[Collection entries]
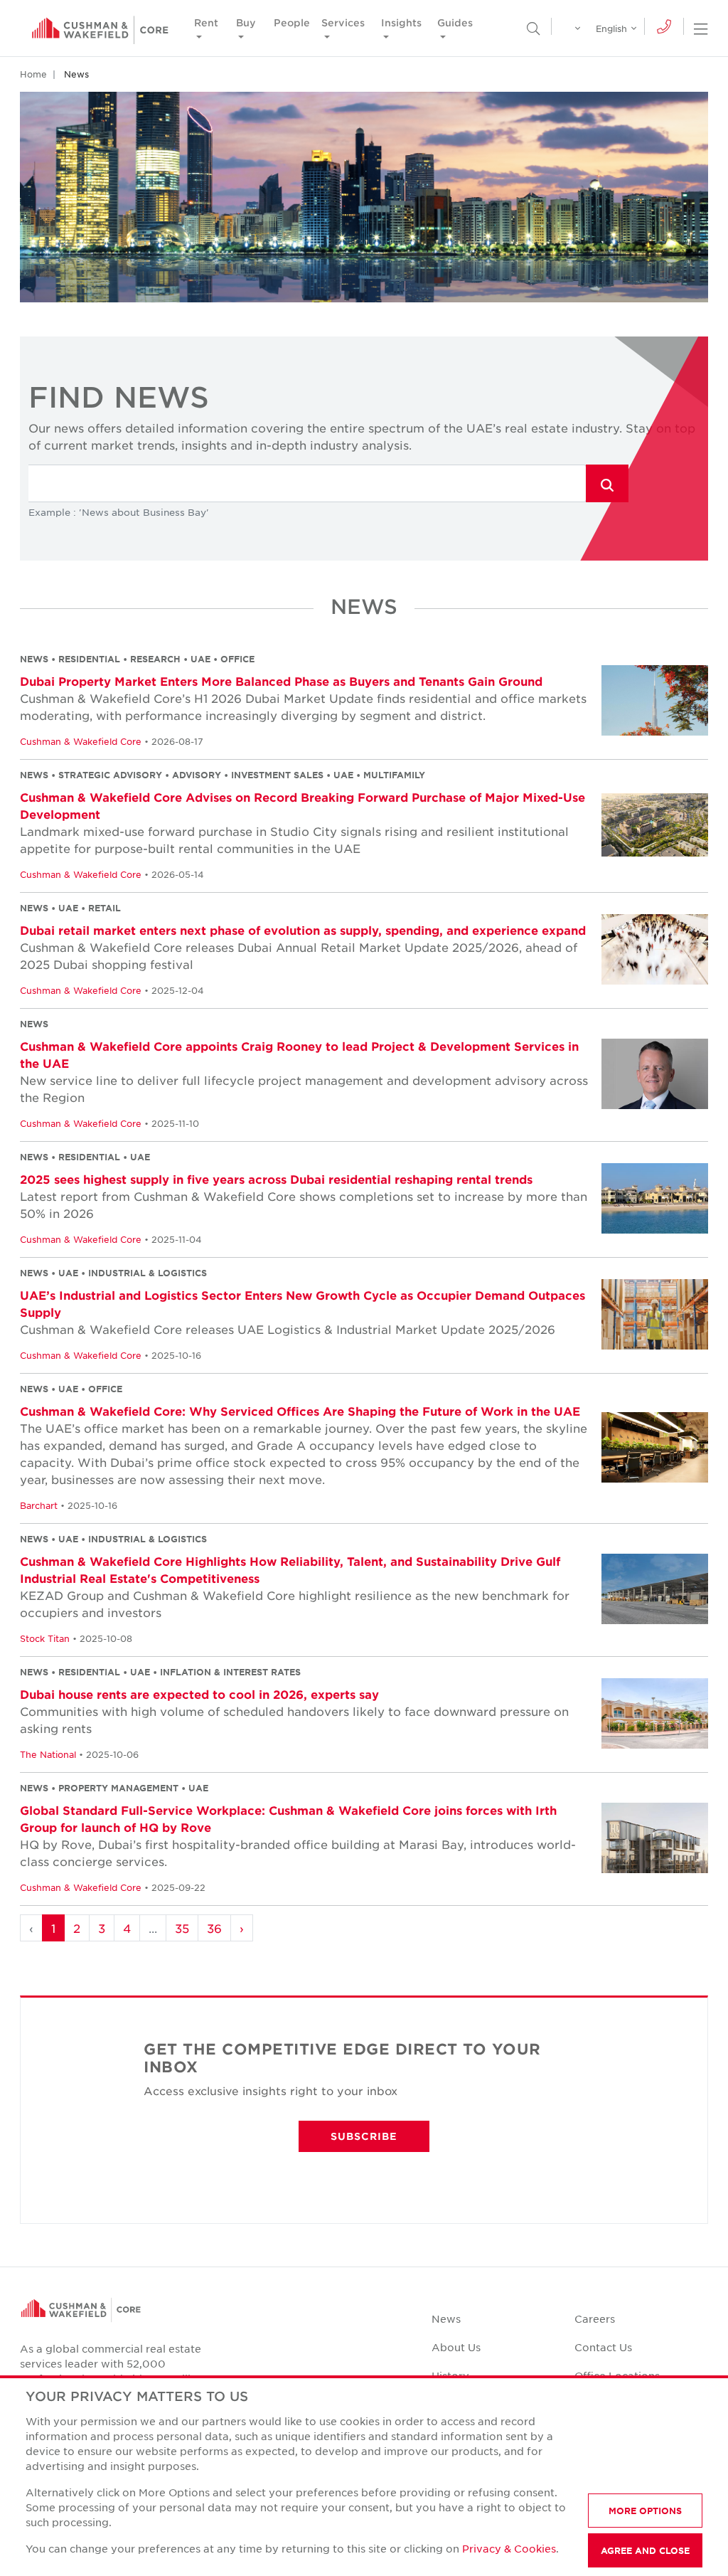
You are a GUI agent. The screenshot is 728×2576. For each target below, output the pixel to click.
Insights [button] (401, 22)
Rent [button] (206, 22)
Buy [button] (246, 22)
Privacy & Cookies (509, 2548)
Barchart (39, 1505)
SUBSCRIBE (364, 2136)
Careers (594, 2318)
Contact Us (603, 2347)
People (292, 22)
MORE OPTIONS (645, 2510)
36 (214, 1928)
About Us (456, 2347)
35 (182, 1928)
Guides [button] (455, 22)
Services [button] (343, 22)
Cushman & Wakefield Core (80, 741)
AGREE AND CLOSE (645, 2550)
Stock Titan (45, 1638)
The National (48, 1754)
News (446, 2318)
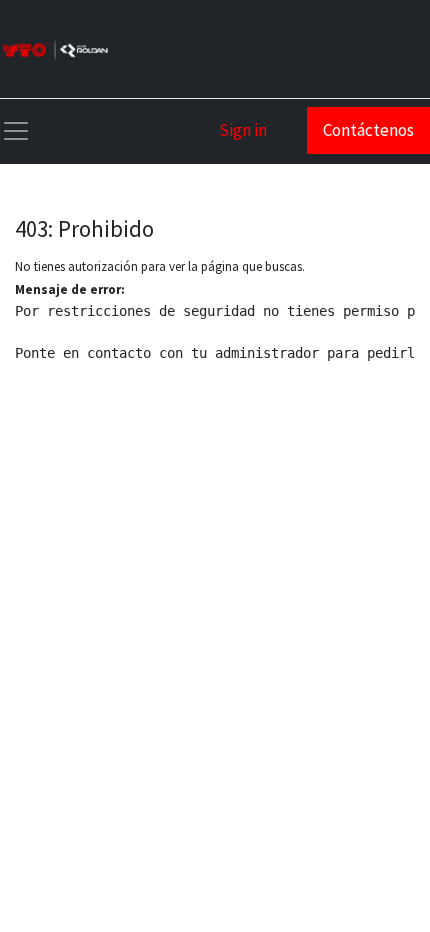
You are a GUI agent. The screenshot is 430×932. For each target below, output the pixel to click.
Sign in (243, 130)
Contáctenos (368, 130)
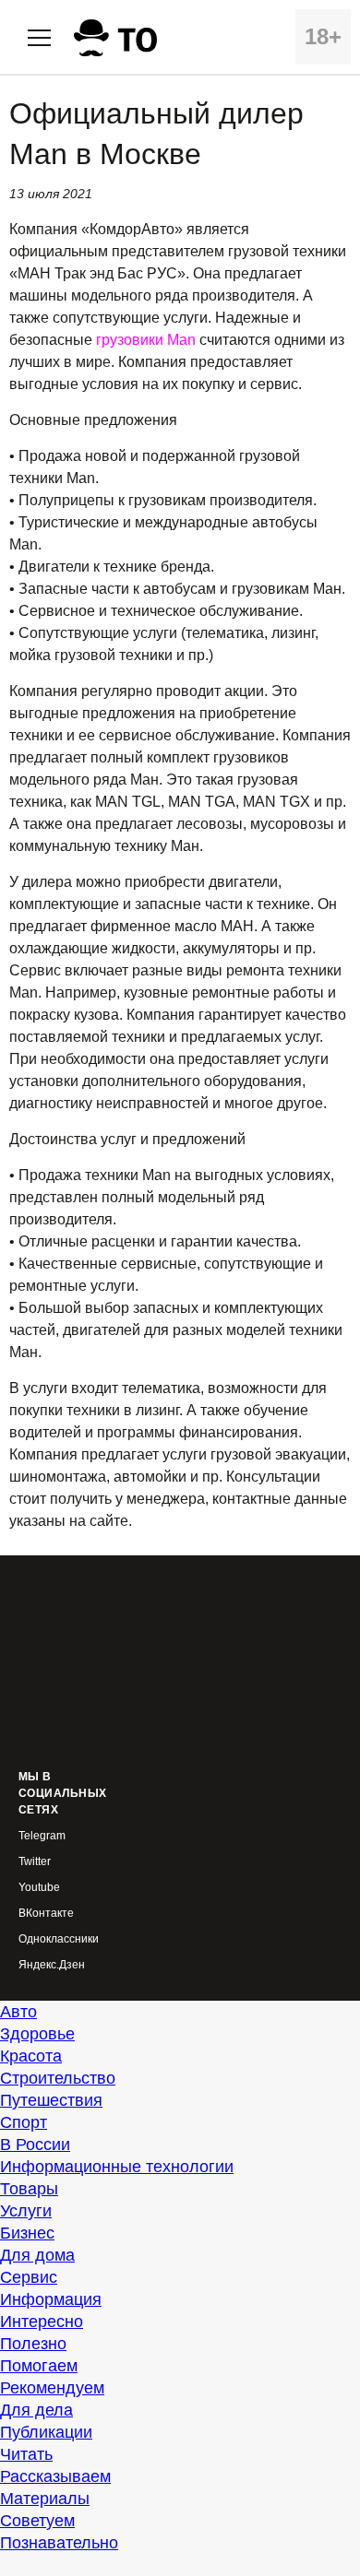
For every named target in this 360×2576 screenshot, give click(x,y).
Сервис (28, 2277)
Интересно (41, 2321)
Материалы (45, 2498)
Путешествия (51, 2100)
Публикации (46, 2432)
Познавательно (59, 2543)
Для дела (36, 2410)
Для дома (37, 2255)
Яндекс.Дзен (51, 1965)
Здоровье (37, 2034)
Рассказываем (55, 2476)
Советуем (37, 2520)
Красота (31, 2056)
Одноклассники (58, 1939)
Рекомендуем (52, 2388)
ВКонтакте (46, 1914)
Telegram (42, 1836)
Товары (29, 2189)
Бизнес (27, 2233)
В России (35, 2144)
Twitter (34, 1862)
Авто (18, 2012)
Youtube (39, 1888)
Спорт (23, 2122)
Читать (26, 2454)
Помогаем (39, 2366)
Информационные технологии (117, 2166)
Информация (51, 2299)
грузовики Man (146, 340)
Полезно (33, 2343)
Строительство (57, 2078)
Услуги (26, 2211)
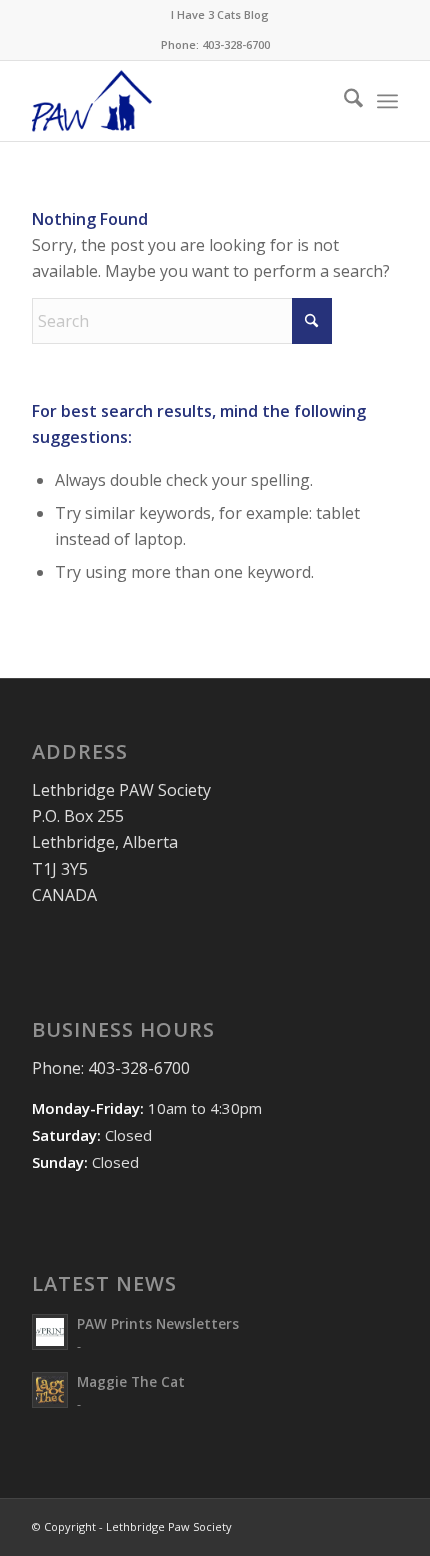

ASSIGNMENT: Quote the records above exactly, from the first line through the line containing "People (292, 22)", and leave out the pictures.

EXERCISE ANSWER:
You are a GUI agent. The screenshot is 728×2576. For each target below, output the pixel to click.
Insights [button] (401, 22)
Rent [button] (206, 22)
Buy [button] (246, 22)
Privacy & Cookies (509, 2548)
Barchart (39, 1505)
SUBSCRIBE (364, 2136)
Careers (594, 2318)
Contact Us (603, 2347)
People (292, 22)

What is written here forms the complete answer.